To simplify configuration of these components, Spring Integration provides namespace support for the default factory. The following example shows how to use the namespace to configure a file inbound channel adapter:

<int-file:inbound-channel-adapter id="inputDirPoller"
    channel="someChannel"
    directory="/foo/bar"
    filter="filter"
    comparator="testComparator">
    <int:poller fixed-rate="5000">
        <int:transactional transaction-manager="transactionManager" synchronization-factory="syncFactory" />
    </int:poller>
</int-file:inbound-channel-adapter>

<int:transaction-synchronization-factory id="syncFactory">
    <int:after-commit expression="payload.renameTo(new java.io.File('/success/' + payload.name))"
        channel="committedChannel" />
    <int:after-rollback expression="payload.renameTo(new java.io.File('/failed/' + payload.name))"
        channel="rolledBackChannel" />
</int:transaction-synchronization-factory>

The result of the SpEL evaluation is sent as the payload to either committedChannel or rolledBackChannel (in this case, this would be Boolean.TRUE or Boolean.FALSE — the result of the java.io.File.renameTo() method call).
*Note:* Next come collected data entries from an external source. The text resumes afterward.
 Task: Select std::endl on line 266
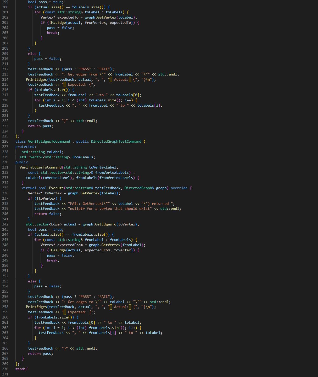pos(86,348)
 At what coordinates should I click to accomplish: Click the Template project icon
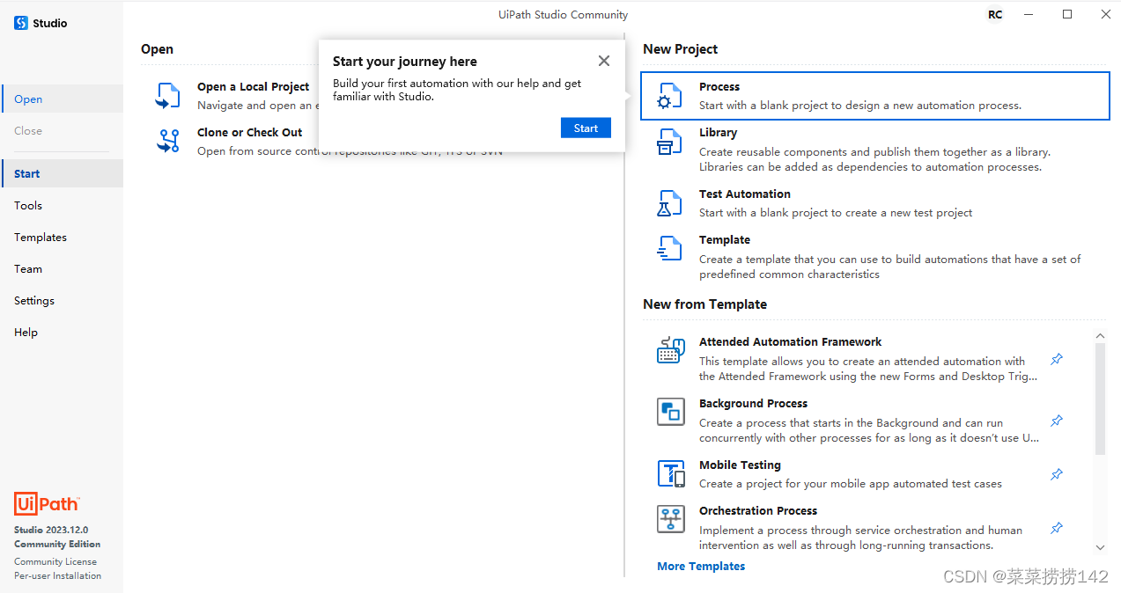tap(669, 249)
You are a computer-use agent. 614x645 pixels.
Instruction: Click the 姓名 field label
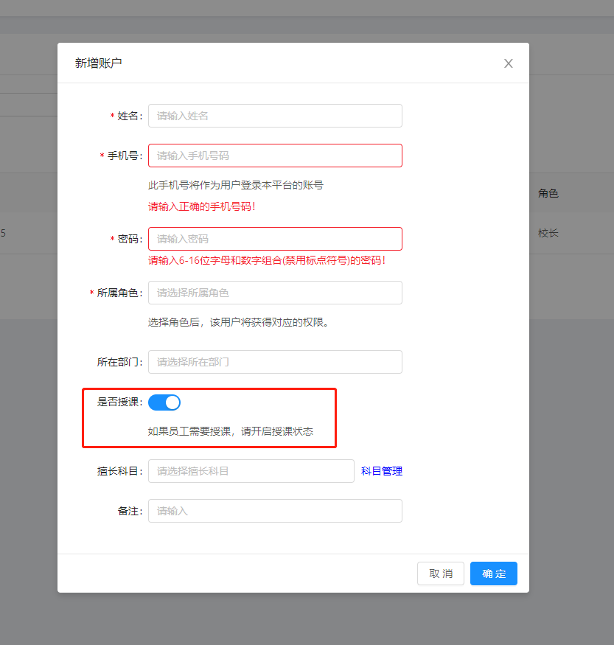(x=127, y=116)
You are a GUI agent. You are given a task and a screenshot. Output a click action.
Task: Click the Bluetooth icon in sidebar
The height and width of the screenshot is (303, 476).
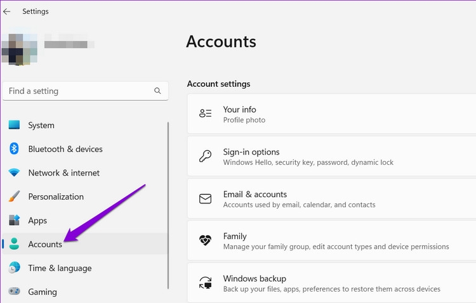14,148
If you wish to send the entire payload for further Spring Integration processing, use the 'payload' expression.

It is important to understand that this synchronizes the actions with a transaction. It does not make a resource that is not inherently transactional actually be transactional. Instead, the transaction (be it JDBC or otherwise) is started before the poll and either committed or rolled back when the flow completes, followed by the synchronized action.
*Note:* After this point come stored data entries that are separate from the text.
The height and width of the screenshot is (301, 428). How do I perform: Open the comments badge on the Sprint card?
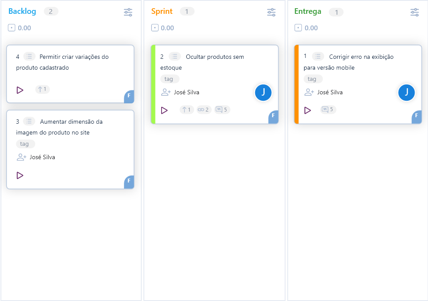tap(221, 110)
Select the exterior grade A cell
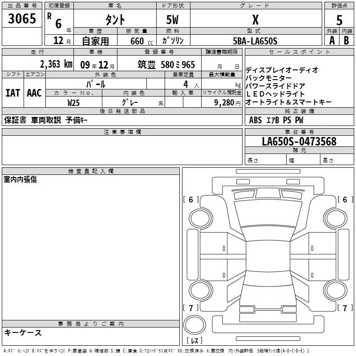The image size is (356, 356). click(x=332, y=40)
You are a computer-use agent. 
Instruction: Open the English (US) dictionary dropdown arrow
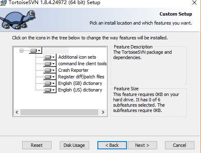coord(54,90)
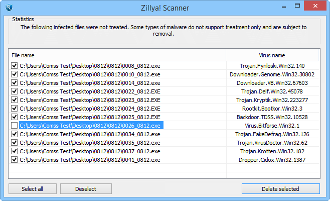Click the Rootkit.Bootkor.Win32.3 virus name
The image size is (330, 201).
click(272, 109)

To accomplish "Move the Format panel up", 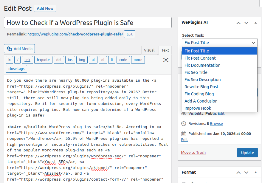I will click(238, 173).
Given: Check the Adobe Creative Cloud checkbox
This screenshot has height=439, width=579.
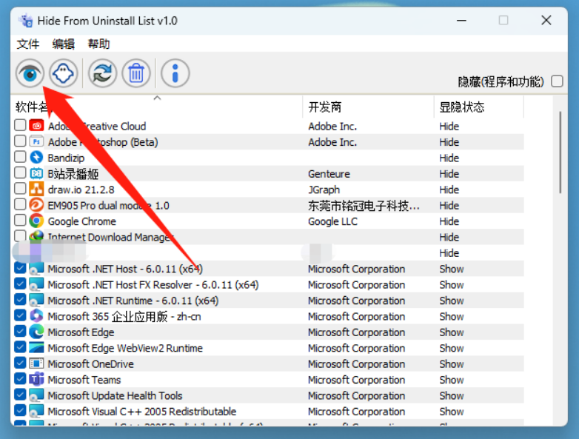Looking at the screenshot, I should point(20,125).
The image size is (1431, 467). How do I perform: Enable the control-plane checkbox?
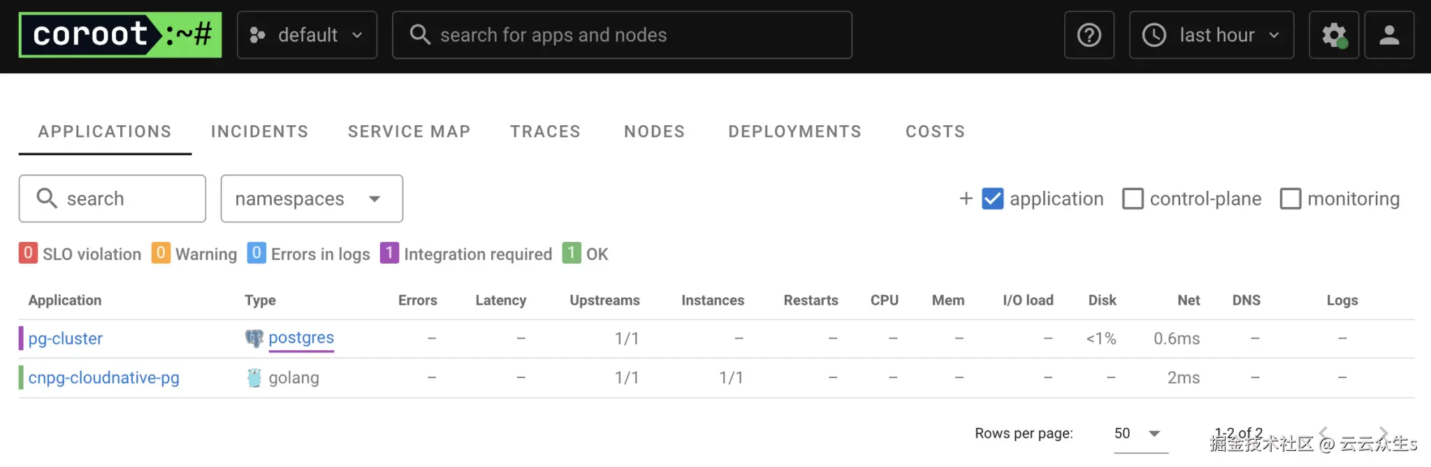click(1133, 199)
If you provide a custom TransactionSynchronizationFactory, it is responsible for creating a resource synchronization that causes the bound resource to be unbound automatically when the transaction completes. The default TransactionSynchronizationFactory does so by returning a subclass of ResourceHolderSynchronization, with the default shouldUnbindAtCompletion() returning true.

In addition to the after-commit and after-rollback expressions, before-commit is also supported. In that case, if the evaluation (or downstream processing) throws an exception, the transaction is rolled back instead of being committed.

Pseudo Transactions

After reading the Transaction Synchronization section, you might think it would be useful to take these 'success' or 'failure' actions when a flow completes, even if there is no “real” transactional resources (such as JDBC) downstream of the poller. For example, consider a “<file:inbound-channel-adapter/>” followed by an “<ftp:outbout-channel-adapter/>”. Neither of these components is transactional, but we might want to move the input file to different directories, based on the success or failure of the FTP transfer.
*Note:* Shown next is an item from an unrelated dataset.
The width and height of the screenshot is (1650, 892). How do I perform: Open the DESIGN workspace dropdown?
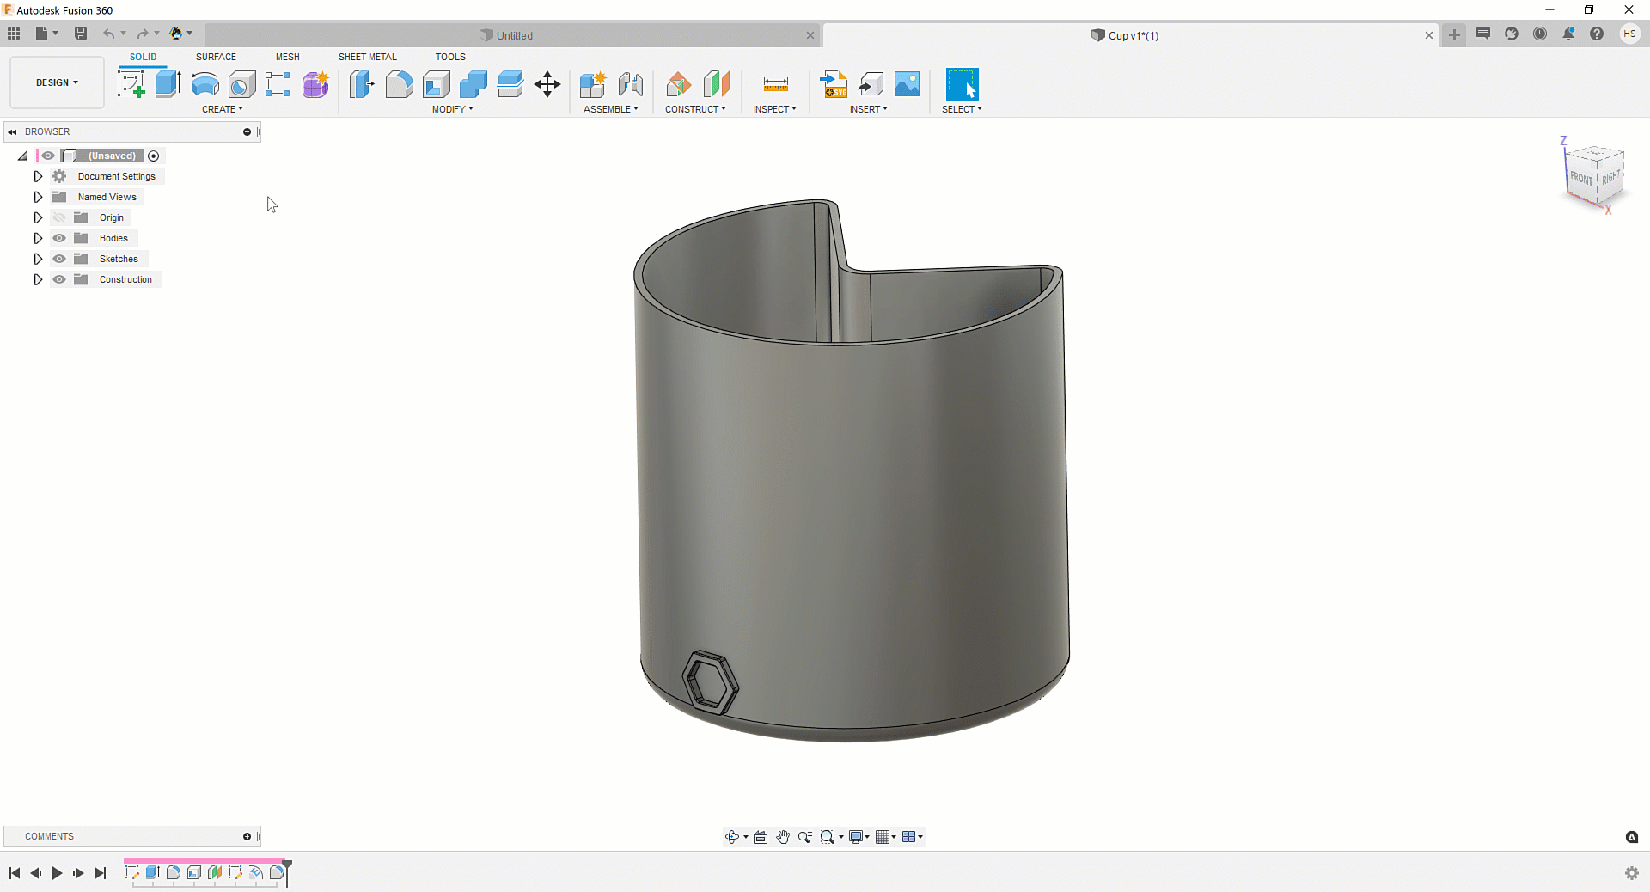[57, 82]
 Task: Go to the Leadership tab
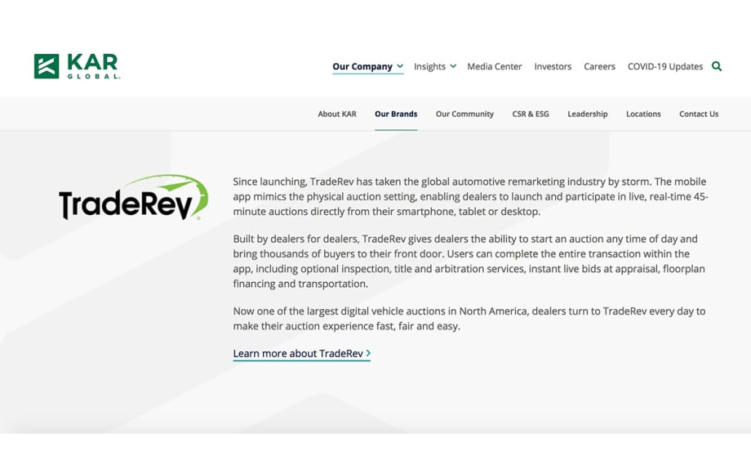[x=588, y=114]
To provide this functionality, the framework provides a PseudoTransactionManager, enabling the above configuration even when there is no real transactional resource involved. If the flow completes normally, the beforeCommit and afterCommit synchronizations are called. On failure, the afterRollback synchronization is called. Because it is not a real transaction, no actual commit or rollback occurs. The pseudo transaction is a vehicle used to enable the synchronization features.

To use a PseudoTransactionManager, you can define it as a <bean/>, in the same way you would configure a real transaction manager. The following example shows how to do so:

<bean id="transactionManager" class="o.s.i.transaction.PseudoTransactionManager" />

Reactive Transactions

Starting with version 5.3, a ReactiveTransactionManager can also be used together with a TransactionInterceptor advice for endpoints returning a reactive type. This includes MessageSource and ReactiveMessageHandler implementations (e.g. ReactiveMongoDbMessageSource) which produce a message with a Flux or Mono payload. All other reply producing message handler implementations can rely on a ReactiveTransactionManager when their reply payload is also some reactive type.